Making matters worse, a 2019 Environmental Integrity Project report found that 91% of U.S. coal plants contaminate surrounding groundwater with unsafe levels of toxic metals—including arsenic, mercury, lithium, and radium. According to the EPA, these same concerns are paramount when coal ash is dumped, especially when improperly managed, with sites containing carcinogens and neurotoxins. A 2007 EPA risk assessment concluded that people living near unlined coal ash ponds face a 1 in 50 risk of cancer from arsenic exposure through contaminated drinking water—2,000 times higher than what the EPA considers acceptable.

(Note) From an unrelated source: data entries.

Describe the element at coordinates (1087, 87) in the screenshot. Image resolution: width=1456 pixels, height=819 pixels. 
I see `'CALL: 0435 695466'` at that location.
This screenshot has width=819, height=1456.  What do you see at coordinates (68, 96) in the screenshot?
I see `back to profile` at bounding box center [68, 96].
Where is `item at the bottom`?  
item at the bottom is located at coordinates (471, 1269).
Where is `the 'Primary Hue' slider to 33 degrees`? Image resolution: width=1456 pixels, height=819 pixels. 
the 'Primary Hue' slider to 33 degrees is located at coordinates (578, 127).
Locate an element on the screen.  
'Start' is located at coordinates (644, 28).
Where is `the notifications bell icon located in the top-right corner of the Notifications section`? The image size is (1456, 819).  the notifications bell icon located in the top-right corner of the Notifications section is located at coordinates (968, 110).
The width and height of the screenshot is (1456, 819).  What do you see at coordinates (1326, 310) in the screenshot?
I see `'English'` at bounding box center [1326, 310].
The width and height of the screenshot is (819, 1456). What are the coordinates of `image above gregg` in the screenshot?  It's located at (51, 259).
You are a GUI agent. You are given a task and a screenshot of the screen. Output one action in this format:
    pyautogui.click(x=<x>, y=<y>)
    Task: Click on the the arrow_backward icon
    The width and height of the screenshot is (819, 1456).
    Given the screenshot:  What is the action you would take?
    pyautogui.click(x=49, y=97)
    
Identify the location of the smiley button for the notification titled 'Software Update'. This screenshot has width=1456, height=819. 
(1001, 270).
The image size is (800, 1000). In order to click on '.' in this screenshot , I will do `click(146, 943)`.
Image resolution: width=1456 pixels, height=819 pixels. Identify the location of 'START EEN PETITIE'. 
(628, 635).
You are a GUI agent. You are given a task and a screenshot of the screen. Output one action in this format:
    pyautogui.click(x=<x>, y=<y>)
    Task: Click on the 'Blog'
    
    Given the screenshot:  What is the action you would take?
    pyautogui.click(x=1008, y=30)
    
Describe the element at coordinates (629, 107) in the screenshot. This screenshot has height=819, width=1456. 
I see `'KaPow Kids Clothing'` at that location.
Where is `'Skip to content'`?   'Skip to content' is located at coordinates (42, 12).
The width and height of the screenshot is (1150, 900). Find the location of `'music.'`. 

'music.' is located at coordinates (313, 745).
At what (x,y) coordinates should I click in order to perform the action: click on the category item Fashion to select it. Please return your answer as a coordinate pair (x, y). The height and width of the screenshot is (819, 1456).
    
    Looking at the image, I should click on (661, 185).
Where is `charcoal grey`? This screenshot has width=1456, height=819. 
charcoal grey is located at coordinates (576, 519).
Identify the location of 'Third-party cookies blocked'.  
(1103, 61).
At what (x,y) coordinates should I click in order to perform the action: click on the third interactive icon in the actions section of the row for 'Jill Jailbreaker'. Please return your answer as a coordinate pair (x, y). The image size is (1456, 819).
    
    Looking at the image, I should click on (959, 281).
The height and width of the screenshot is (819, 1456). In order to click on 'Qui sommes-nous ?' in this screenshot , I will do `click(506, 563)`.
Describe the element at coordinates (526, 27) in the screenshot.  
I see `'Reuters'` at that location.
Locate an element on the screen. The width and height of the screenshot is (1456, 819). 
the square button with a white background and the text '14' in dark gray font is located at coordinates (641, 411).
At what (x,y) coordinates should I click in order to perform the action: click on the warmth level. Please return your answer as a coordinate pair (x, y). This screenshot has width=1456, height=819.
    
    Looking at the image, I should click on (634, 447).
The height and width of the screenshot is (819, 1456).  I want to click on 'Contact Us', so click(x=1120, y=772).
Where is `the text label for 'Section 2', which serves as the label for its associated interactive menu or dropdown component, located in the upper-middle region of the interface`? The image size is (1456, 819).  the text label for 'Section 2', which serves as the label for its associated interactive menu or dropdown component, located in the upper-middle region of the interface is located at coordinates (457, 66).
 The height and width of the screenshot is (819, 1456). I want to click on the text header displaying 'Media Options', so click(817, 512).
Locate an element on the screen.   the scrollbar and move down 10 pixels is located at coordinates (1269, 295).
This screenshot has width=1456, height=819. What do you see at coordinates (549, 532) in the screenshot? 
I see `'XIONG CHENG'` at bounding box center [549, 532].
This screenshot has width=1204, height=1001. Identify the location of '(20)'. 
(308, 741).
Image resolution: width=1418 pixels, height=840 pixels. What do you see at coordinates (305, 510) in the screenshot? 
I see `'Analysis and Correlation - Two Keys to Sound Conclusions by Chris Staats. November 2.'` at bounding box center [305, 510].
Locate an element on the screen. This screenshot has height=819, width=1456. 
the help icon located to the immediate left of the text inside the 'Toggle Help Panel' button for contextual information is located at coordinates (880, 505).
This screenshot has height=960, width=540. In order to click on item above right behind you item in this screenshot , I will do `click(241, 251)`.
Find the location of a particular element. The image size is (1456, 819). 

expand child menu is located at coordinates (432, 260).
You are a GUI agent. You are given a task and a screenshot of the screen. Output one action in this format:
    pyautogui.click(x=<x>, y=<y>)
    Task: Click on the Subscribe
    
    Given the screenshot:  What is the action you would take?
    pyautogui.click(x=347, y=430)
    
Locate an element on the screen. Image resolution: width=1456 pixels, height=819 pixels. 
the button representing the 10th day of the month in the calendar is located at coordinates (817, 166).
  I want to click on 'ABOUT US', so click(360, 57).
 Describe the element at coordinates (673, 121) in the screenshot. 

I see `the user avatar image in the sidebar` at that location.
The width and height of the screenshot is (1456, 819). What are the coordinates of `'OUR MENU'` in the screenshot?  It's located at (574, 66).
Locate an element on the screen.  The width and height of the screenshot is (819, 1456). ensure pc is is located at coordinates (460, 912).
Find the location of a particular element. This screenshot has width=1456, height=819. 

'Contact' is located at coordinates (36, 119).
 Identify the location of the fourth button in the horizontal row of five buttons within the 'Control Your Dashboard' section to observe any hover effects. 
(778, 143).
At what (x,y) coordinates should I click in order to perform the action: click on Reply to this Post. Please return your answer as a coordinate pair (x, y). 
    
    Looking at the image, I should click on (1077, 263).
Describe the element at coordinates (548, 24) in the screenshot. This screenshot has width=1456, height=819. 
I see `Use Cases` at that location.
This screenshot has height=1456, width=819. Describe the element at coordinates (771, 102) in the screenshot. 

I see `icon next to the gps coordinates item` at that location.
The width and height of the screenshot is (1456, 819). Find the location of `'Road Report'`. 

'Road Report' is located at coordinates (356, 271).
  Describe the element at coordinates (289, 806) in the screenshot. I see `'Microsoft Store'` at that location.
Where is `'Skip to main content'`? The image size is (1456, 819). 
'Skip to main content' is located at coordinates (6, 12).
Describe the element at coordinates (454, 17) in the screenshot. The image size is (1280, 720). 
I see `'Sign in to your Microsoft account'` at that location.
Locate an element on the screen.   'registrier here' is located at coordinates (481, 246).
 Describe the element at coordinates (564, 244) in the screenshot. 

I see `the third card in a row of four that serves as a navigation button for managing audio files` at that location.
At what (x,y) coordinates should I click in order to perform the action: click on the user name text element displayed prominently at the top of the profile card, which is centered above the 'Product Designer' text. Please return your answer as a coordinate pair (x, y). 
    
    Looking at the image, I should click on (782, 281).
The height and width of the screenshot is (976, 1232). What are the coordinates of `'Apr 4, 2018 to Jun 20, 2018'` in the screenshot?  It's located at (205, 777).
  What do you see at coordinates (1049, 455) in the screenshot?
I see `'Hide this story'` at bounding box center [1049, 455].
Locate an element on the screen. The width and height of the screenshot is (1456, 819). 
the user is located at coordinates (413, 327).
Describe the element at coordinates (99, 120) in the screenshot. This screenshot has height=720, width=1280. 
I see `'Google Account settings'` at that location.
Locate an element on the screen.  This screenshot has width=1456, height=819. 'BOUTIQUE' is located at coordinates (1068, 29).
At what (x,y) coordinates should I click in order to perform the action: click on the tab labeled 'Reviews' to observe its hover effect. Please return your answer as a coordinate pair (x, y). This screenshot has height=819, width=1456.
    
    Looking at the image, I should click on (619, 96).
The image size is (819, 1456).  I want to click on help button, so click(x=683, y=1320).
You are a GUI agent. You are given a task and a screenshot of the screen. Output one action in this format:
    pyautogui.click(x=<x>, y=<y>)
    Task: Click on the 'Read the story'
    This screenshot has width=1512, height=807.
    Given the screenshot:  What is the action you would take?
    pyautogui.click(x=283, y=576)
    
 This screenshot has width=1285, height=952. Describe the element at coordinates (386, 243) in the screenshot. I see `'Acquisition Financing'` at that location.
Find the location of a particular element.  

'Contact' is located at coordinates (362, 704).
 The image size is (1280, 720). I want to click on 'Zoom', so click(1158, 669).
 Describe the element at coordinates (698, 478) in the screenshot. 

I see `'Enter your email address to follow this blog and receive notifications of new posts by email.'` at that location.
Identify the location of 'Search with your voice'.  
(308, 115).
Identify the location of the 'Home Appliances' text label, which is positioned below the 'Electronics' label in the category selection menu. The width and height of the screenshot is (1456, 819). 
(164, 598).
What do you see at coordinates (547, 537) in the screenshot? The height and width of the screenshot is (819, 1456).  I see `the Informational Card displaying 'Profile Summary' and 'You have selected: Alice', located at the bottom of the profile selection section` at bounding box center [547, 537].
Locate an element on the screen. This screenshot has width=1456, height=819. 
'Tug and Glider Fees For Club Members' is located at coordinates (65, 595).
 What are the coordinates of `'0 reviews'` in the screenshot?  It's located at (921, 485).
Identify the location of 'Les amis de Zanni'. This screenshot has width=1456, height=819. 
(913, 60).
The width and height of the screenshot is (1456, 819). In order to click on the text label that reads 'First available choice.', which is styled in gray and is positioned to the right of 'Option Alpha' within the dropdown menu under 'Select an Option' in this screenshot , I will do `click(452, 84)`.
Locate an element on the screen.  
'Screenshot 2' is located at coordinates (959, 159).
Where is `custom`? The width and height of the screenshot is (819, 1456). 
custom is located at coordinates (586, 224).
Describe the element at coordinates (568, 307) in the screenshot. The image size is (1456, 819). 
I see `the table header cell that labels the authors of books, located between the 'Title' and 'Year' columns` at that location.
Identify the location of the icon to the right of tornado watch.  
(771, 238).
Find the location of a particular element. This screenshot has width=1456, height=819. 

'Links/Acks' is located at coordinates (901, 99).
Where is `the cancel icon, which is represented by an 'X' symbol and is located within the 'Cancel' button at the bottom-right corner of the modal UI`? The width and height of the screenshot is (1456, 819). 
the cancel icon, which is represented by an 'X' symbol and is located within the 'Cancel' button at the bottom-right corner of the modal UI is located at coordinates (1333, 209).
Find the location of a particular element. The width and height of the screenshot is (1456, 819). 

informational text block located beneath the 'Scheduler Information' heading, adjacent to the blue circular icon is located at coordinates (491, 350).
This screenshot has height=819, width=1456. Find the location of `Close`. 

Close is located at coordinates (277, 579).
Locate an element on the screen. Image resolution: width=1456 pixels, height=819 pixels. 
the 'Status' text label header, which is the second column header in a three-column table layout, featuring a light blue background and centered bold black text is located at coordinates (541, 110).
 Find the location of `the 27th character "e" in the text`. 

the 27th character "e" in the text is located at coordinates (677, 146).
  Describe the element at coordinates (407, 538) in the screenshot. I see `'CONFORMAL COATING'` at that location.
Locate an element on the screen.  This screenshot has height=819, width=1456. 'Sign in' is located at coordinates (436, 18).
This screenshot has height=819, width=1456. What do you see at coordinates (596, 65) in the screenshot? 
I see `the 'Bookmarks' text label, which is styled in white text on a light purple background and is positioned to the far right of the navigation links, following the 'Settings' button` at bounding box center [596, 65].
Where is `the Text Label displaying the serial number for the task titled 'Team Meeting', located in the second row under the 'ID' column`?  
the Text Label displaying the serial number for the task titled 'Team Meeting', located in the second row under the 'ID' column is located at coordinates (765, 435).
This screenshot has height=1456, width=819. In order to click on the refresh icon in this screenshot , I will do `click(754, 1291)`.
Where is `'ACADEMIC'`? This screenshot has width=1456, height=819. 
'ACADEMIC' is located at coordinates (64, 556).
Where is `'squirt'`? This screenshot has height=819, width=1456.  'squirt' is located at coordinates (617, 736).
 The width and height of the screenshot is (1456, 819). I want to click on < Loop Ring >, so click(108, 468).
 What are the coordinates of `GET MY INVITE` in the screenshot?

These are particular concerns when considering that the existing landfill, Volunteer Regional, has reported major violations as recently as February 2025, including failures in the liner of the evaporation tank that had resulted in leachate – a component produced when water percolates through waste material known to produce environmental risks – being released into a pond. While Volunteer Regional did not leach coal ash, the violations demonstrate a certain flippancy that can occur when waste management drops its guard or when such sites are improperly managed. It’s a scary business leaving locals highly dependent on others to maintain community safety. In fact, a 2016 Duke University study found elevated levels of heavy metals in nearby rivers and fish downstream from coal ash sites, and a 2018 study published in Environmental Health Perspectives found a statistically significant increase in lung, bladder, and kidney cancers in populations living near coal ash landfills and waste impoundments.
What does this mean for Scott County? What does it mean for Appalachia-at-large? SCN will explore the issue in a multi-part series on environmental degradation, examining the toll of industry in Appalachia.